The name of this disease describes the multiple presence of indurations (= scleroses) in the central nervous system. This is a chronic, progressive inflammatory CNS disease that harms the myelin sheath and the nerve cells.

MS is the most common inflammatory disease of the brain and spinal cord. It has a frequency of approximately 1:1000 in the EU and the U.S. For example, about 2,500 patients in Germany are diagnosed with this disease every year. Most of these patients are very young (20 to 30 years old) and are in a phase of their lives in which chronic diseases are far removed from daily life.

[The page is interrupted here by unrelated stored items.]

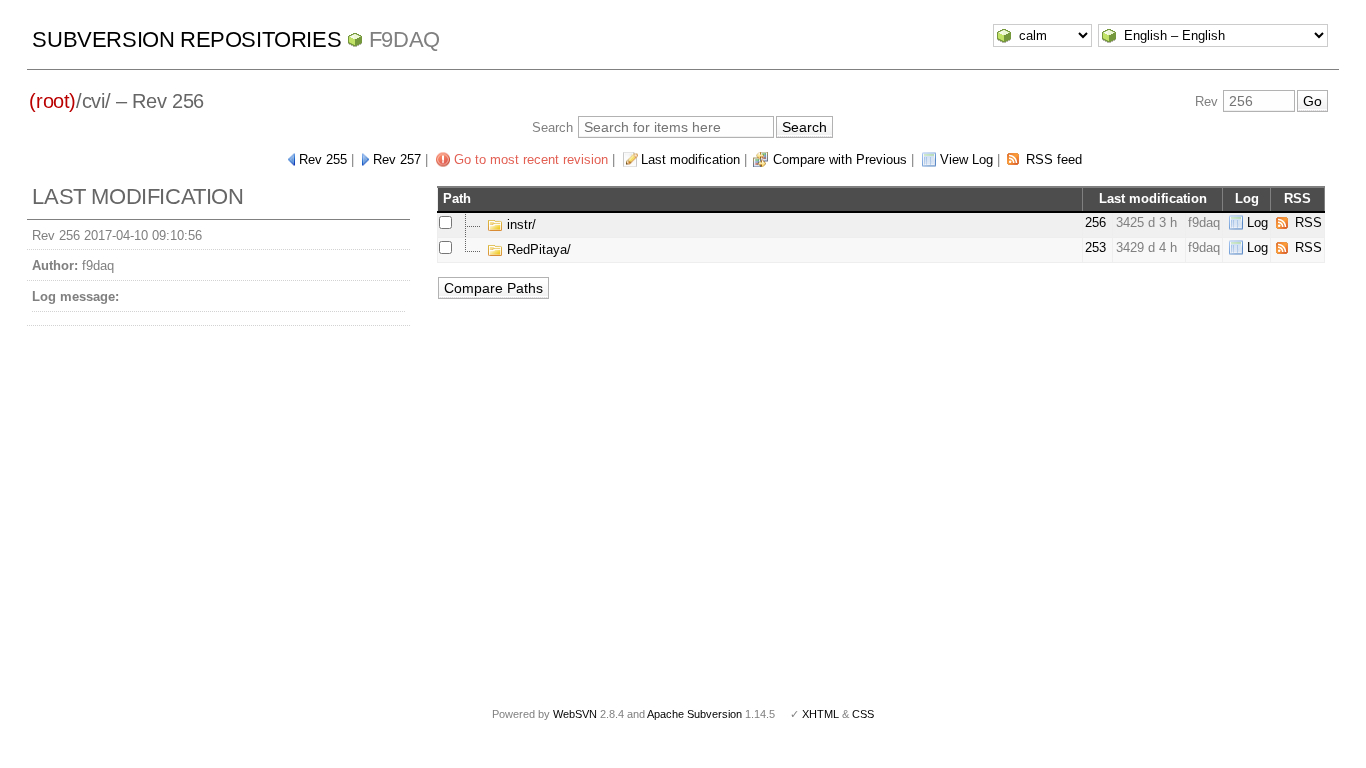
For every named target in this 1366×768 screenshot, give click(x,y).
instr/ (519, 224)
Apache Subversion (694, 714)
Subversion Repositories (186, 39)
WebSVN (575, 714)
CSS (863, 714)
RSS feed (1054, 159)
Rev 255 (323, 159)
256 (1095, 222)
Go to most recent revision (531, 159)
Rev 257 (397, 159)
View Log (966, 159)
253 (1095, 247)
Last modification (690, 159)
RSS (1308, 222)
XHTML (820, 714)
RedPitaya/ (537, 249)
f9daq (404, 39)
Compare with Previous (840, 159)
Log (1257, 222)
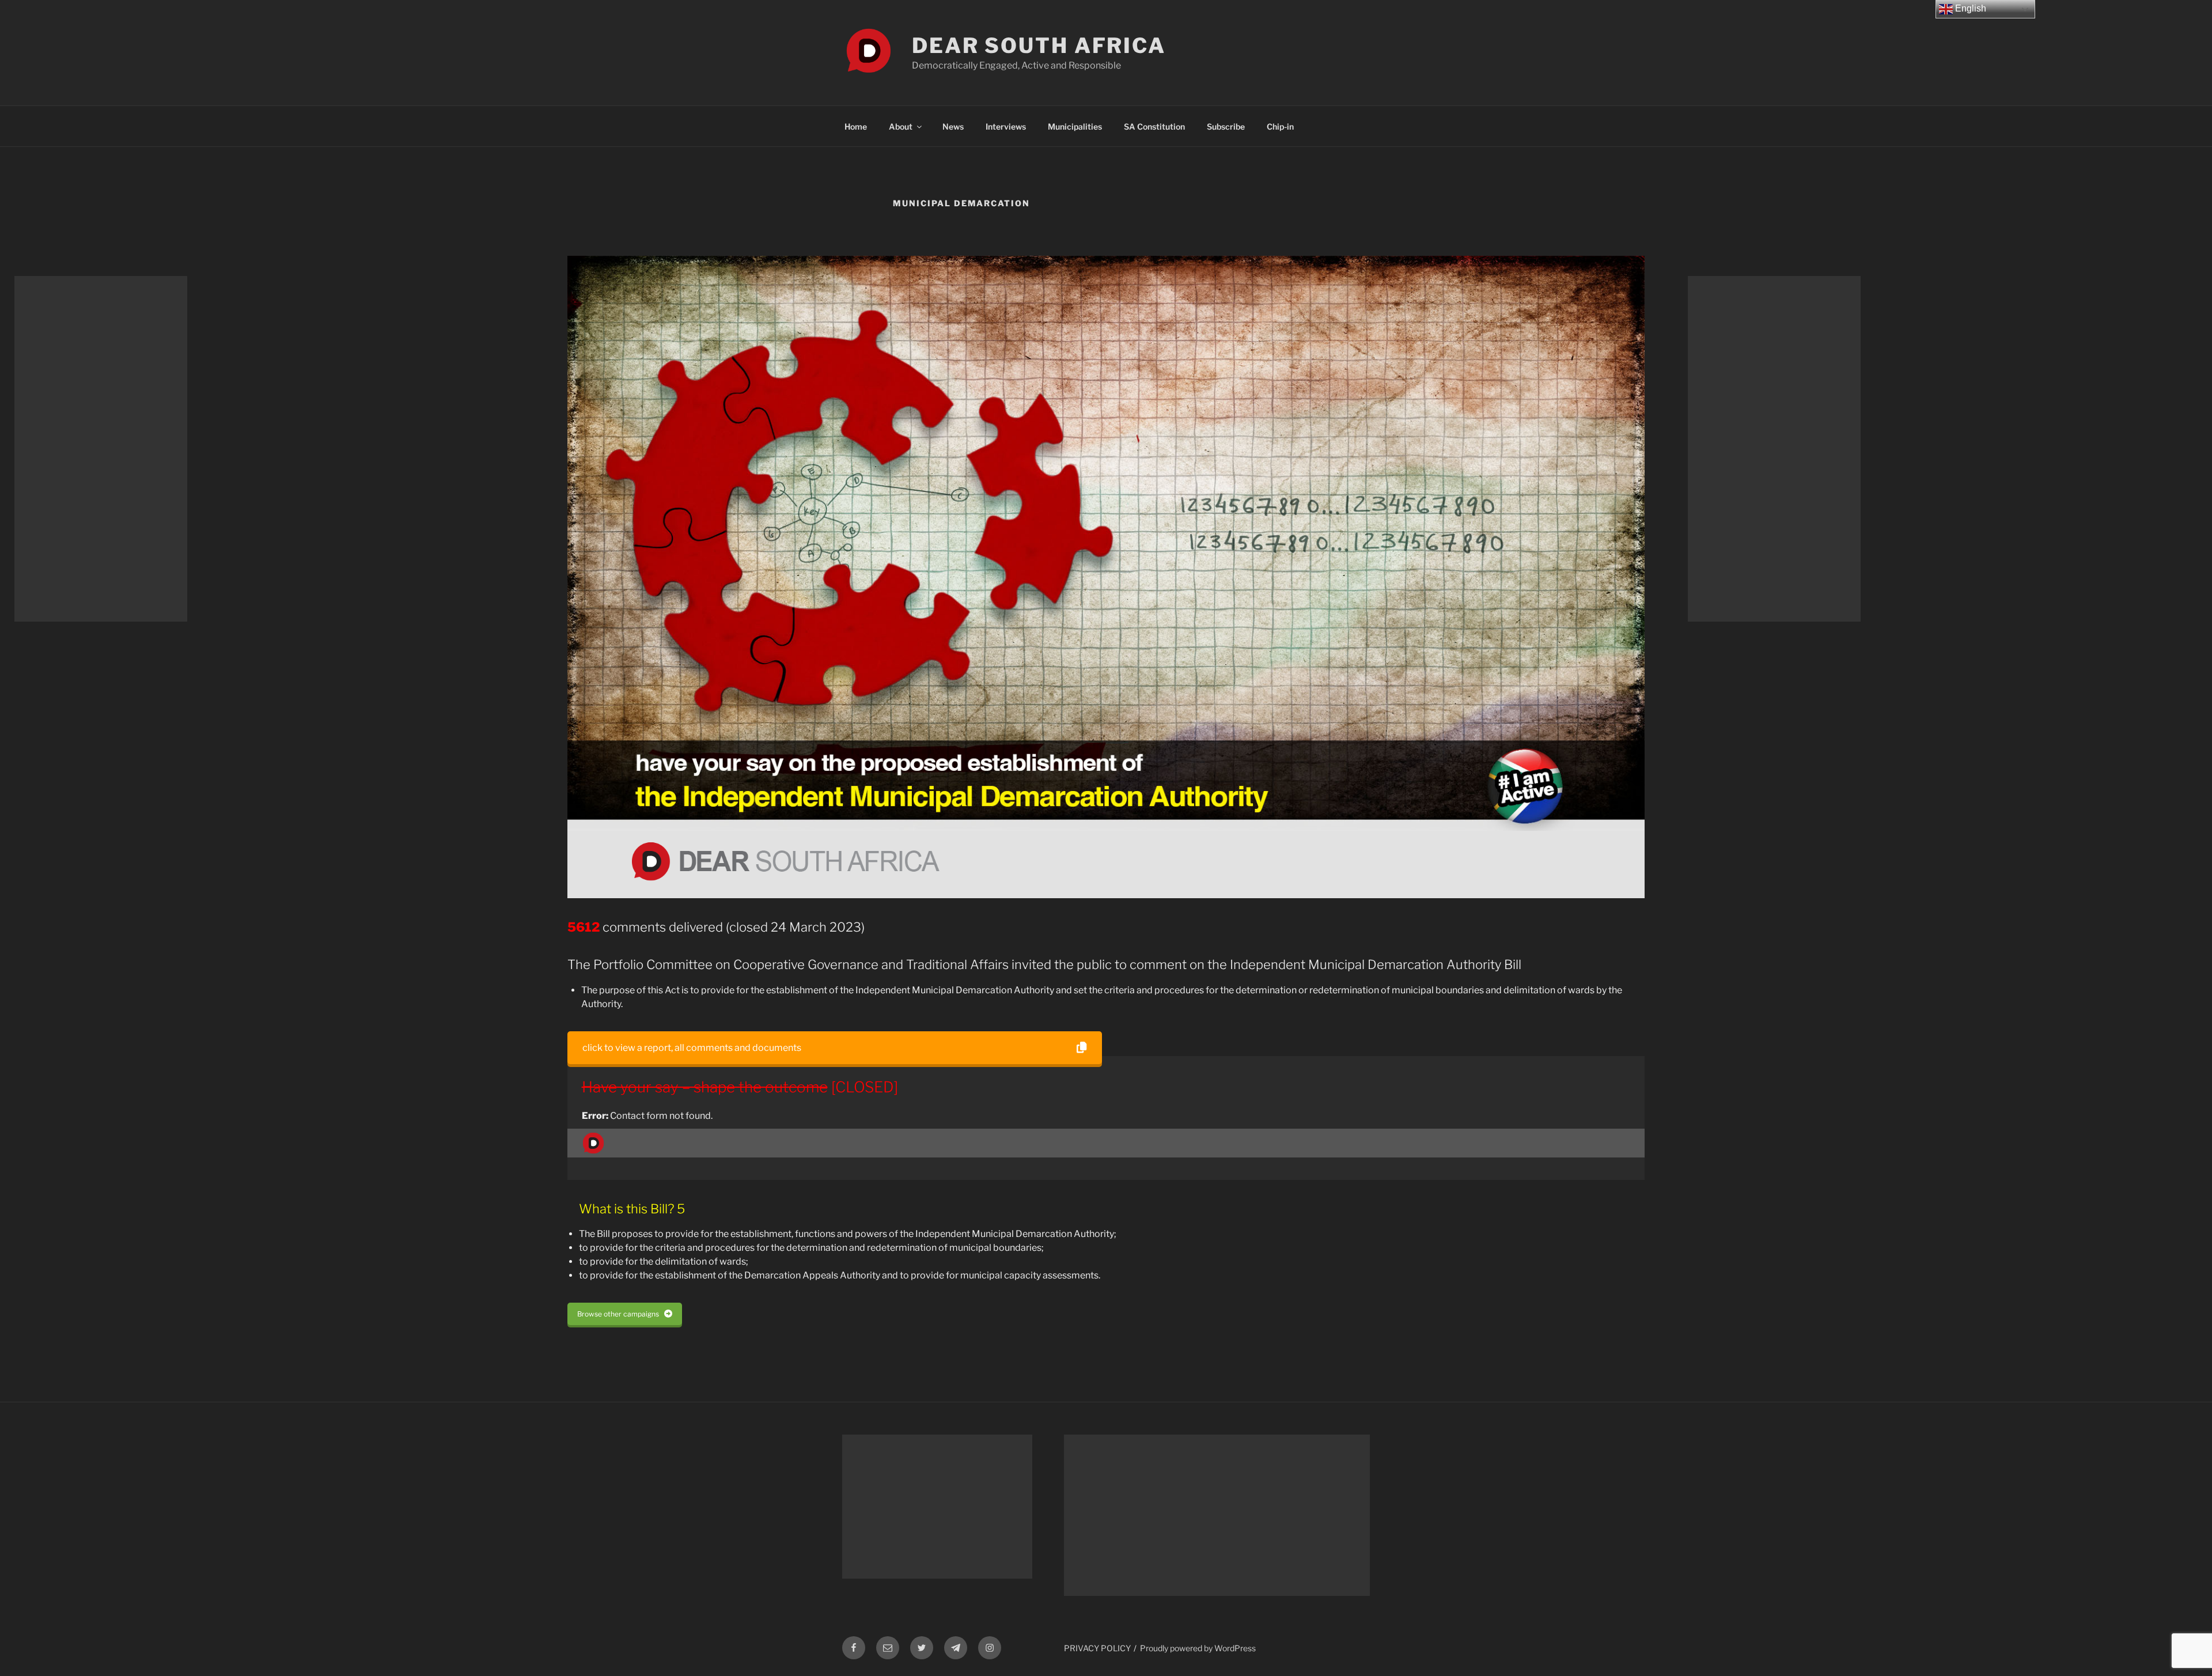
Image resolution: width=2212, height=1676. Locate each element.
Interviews (1006, 126)
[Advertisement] (100, 449)
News (953, 126)
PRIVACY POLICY (1097, 1648)
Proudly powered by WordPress (1198, 1648)
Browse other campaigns (618, 1314)
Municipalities (1075, 126)
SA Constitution (1154, 126)
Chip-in (1280, 126)
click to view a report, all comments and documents (691, 1047)
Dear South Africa (1039, 45)
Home (855, 126)
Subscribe (1226, 126)
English (1969, 8)
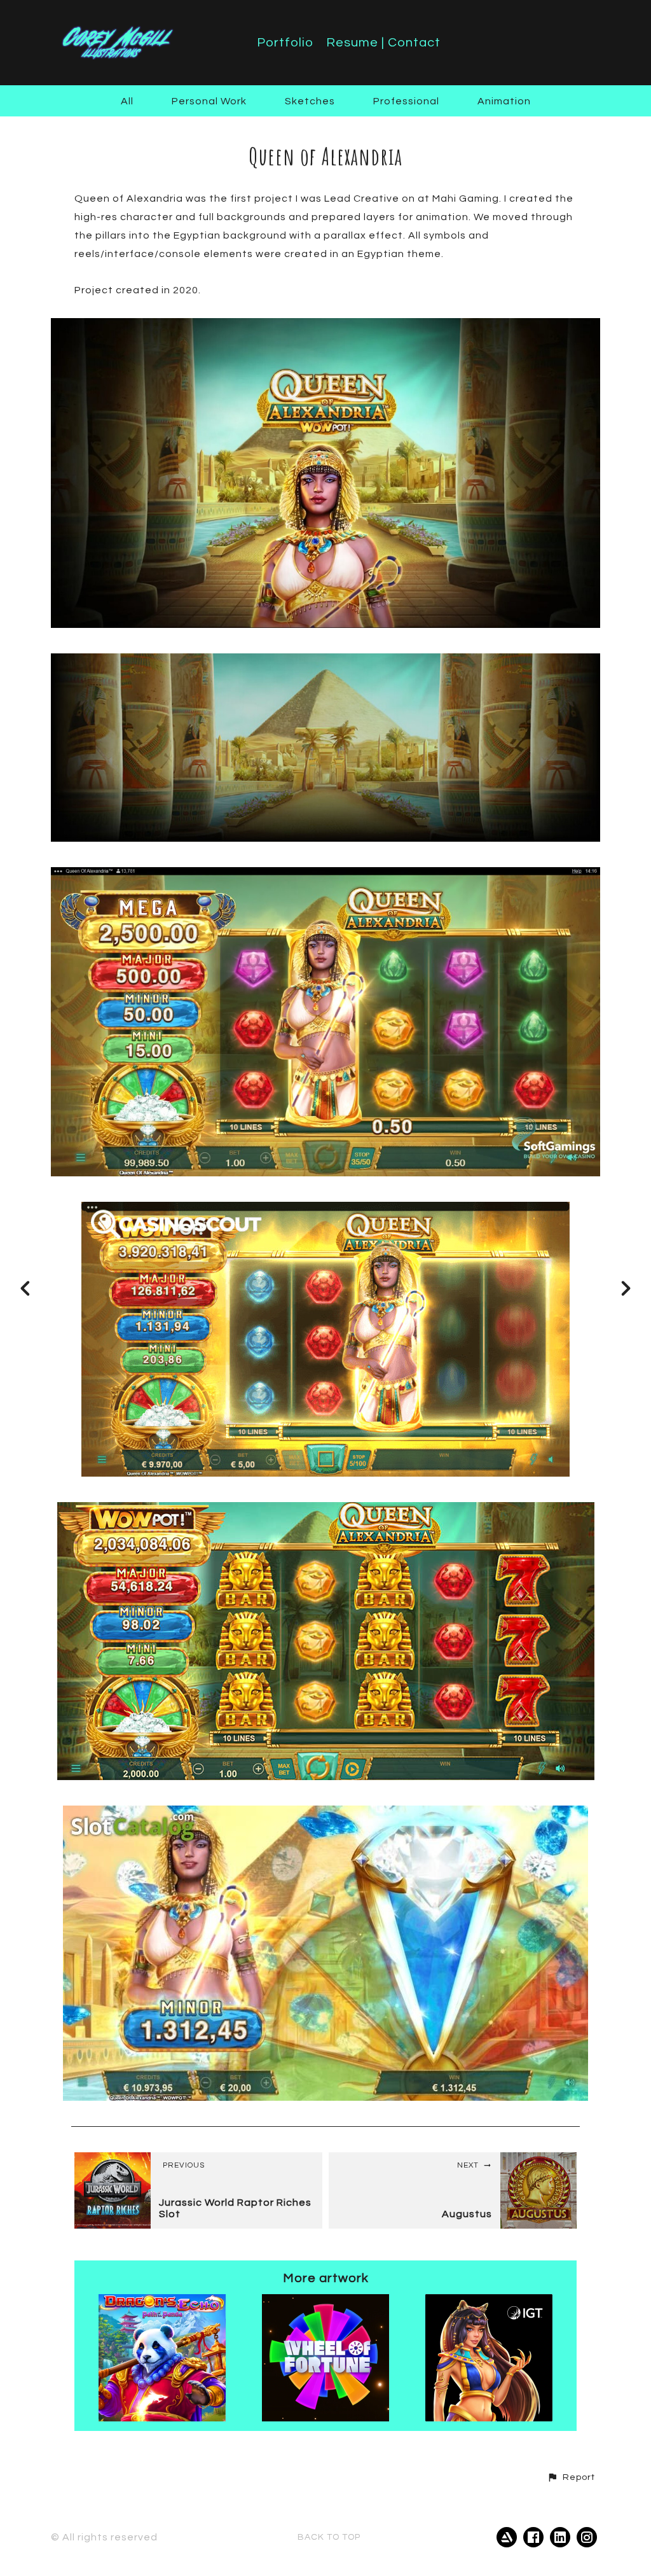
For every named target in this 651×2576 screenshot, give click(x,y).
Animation (504, 101)
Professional (406, 101)
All (127, 101)
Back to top (329, 2537)
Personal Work (209, 101)
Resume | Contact (383, 42)
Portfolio (285, 42)
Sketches (310, 101)
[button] (571, 2477)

MS is one of the most common causes of long-term disability in young patients, with women being affected 2 to 3 times more frequently. It is an extreme burden for many previously healthy patients to be faced with a MS diagnosis. The conversation with the patient should therefore be both empathetic and informative.

Etiological and Histopathological Traits of MS

MS is a multifactorial disease. Unfortunately, its exact cause is still unknown, but genetic factors, environmental influences and auto-immunity are assumed to cause the symptoms.

Genetic Factors of Multiple Sclerosis

There is not yet any specific inherited gene that can be deemed the cause of MS, but there are likely polygenetic influences. Especially changes of the MHC class II can be associated with 2 to 4 times the risk of acquiring the disease. Interleukin receptor polymorphism also appears to increase the risk (Compston & Coles, 2002). For instance, the genetic component can be seen in the increased risk of the disease appearing in children of afflicted parents. These children are 20 times more likely to be affected.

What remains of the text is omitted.